Input records ->
----------

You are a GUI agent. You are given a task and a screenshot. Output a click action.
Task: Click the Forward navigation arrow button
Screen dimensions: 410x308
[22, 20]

----------

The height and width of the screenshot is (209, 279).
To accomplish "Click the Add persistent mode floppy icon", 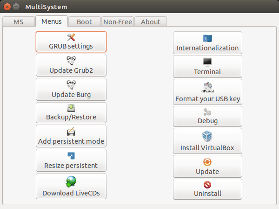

----------

Copy exactly the material above from the line with "The height and" to the line with "the Add persistent", ends included, and nothing else. Leave out any picture.

Task result ->
The height and width of the screenshot is (209, 279).
To accomplish "Click the Add persistent mode floppy icon", 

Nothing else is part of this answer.